横須賀にある横浜DeNAベイスターズの二軍球場で合同自主トレを行なうルーキーたちを見て、高卒2年目の阪口晧亮(こうすけ)は、あの時を振り返る。
「ビブスを着て練習している新人選手たちを見ると、まだ1年とはいえ、すごく懐かしく感じますね。当時の自分は、ただ与えられた練習をこなすことで精一杯でした。けど、今はそうではありません。何をやれば効果的なのか、まだまだですけどだいぶわかるようになりました」

186センチの長身から最速152キロを投げる高卒2年目の阪口晧亮
阪口はそう言うと口元を引き締めた。しっかりとした受け答えと利発な顔つき。1年前はまだあどけなさを残していた青年だったが、19歳ながらすっかりプロとしての意識を開花させているようだった。
北海高校出身の阪口は、2017年のドラフト会議で3位指名され入団。昨季はファームのみの出場で主に先発として18試合に登板したが、3勝9敗、防御率6.15とプロの厳しさを思い知らされた。
そんな阪口が今シーズン期待の選手として評価を急騰させたのが、日本代表に選出され戦った第2回WBSC U-23ワールドカップでの投球だ。阪口は2試合に登板。10月27日のドミニカ戦では先発して、7回無失点の好投を見せた。
「あの大会は自分にとって大きかったですね。自分のなかでベストピッチと言える内容でしたし、その後、投球に自信を持てるようになりました。力感を持たず投げ切ることができ、あのピッチングができれば、今シーズンはいい結果が出せるのではないかと、このオフは過ごしてきました」
持ち味は、186センチの長身から繰り出されるMAX152キロのストレートにスライダー、カーブ、スプリット、カットボールといった多彩な変化球。さらに昨秋は大家友和二軍ピッチングコーチからワンシームを伝授された。
「球種が増えることで損はないですし、あとはどれだけレベルや精度を上げていけるか。高いレベルでないと絶対に上では通用しないでしょうから」
育成に定評のある大家コーチから習ったのは変化球ばかりではない。とくに投球術に関し、多くの教えを受けたという。
「自分の長所は真っすぐですけど、そればかりでは通用しない。変化球を使っての駆け引きが必要になってきますし、大家コーチからはバッターのタイプ別の配球などを学びました。あとはしっかりと自分の意思を持つこと。意思がなく投げてもいいボールはいきません。自分が投げたい、こう攻めたいといった意識を持ちながら投げるようにしています」
普段は柔和な表情の阪口であるが、マウンドに上がれば考えを巡らせ、硬軟併せ持って攻めていく。

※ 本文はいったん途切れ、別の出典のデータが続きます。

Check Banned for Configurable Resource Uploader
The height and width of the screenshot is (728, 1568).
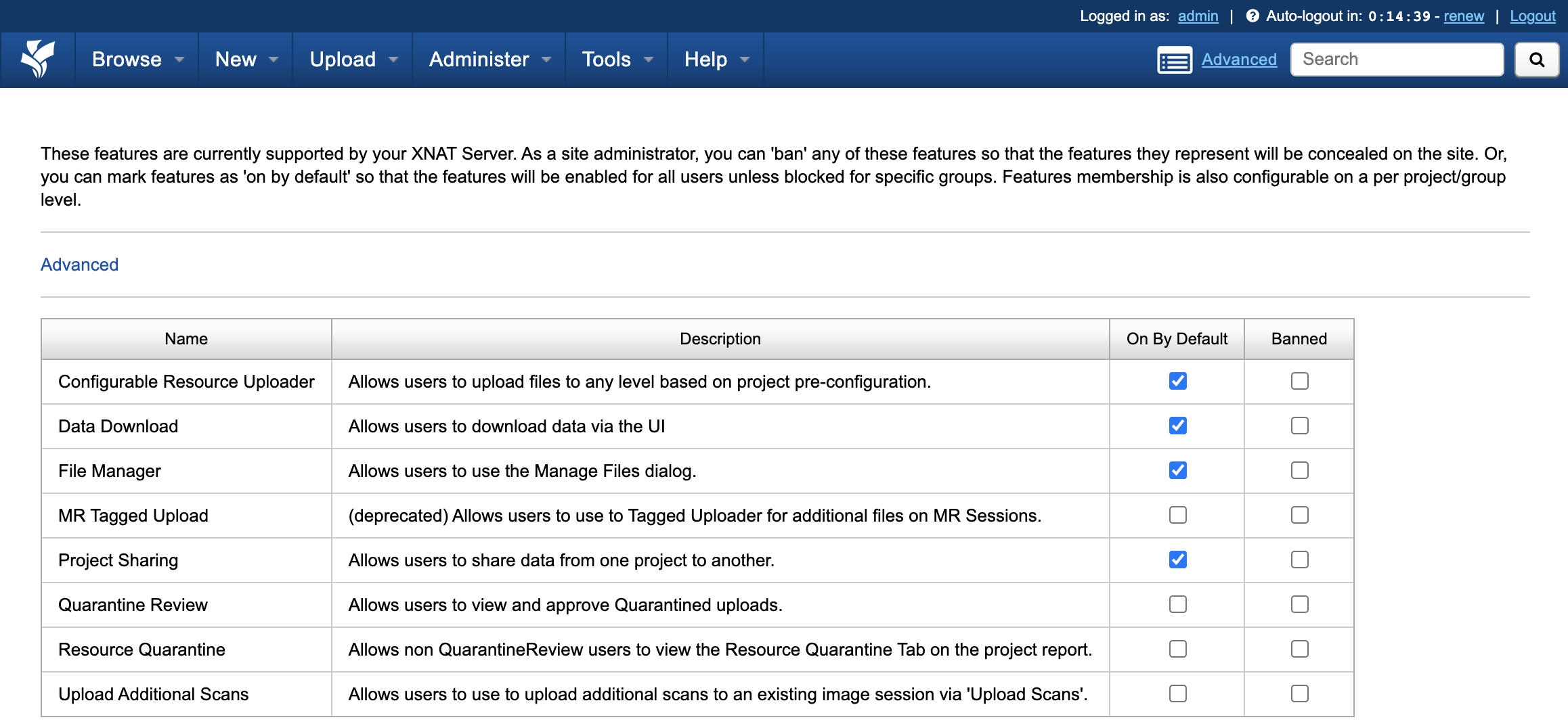(1299, 381)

また指揮官であるラミレス監督も期待の若手投手として、阪口に強い関心を寄せている。
「最初に阪口の投球を見た時、感じるものがかなりあった。ポテンシャルが高くて、将来有望な選手。彼がチャンスを掴むことができれば、ローテーション入りの可能性もある。周囲の人が思っているよりも私はいい選手だと考えているよ」
このラミレス監督の言葉に、阪口はかすかに笑顔を見せ素直な気持ちを口にする。
「とてもうれしいですね。その期待を裏切らないようにしないといけませんね」
意識をする選手は1学年上で、昨シーズン高卒2年目で6勝を挙げた京山将弥だ。
「昨年、上で投げていい成績を残していますし、それに追いつき追い越すことが目標です」
その力強い口調からは、希望と野心が感じられた。もちろん今後に向け課題は多い。とはいえ、阪口はそれをしっかりと把握している。
「昨年ファームで投げて、どれぐらいの球数で疲れるのか理解できたので、それを克服すること。あと、真っすぐは通用すると思うのですが、まだコントロールが曖昧。変化球がばらつくので、そこを完璧にすることができれば、もっといいピッチングができると思います」
あとはフィジカル面も大事になってくるだろう。長身のせいもあるが、やはりプロとしてはまだ線が細く感じられる。ただ、聞けば現在の体重は82キロであり、入団時の77キロから5キロアップしたという。
「自分としてはバランスよく90キロぐらいまでは増やさないといけないと思っています。まだまだ体ができていない状態で152キロ(高校時代はMAX148キロ)投げることができているので、これで体重が増えればどんなボールが投げられるのか楽しみでもあるんです」
底知れぬポテンシャルを感じさせる阪口。キャンプとオープン戦で自分のよさをしっかりとアピールできれば、開幕一軍もけっして夢ではない。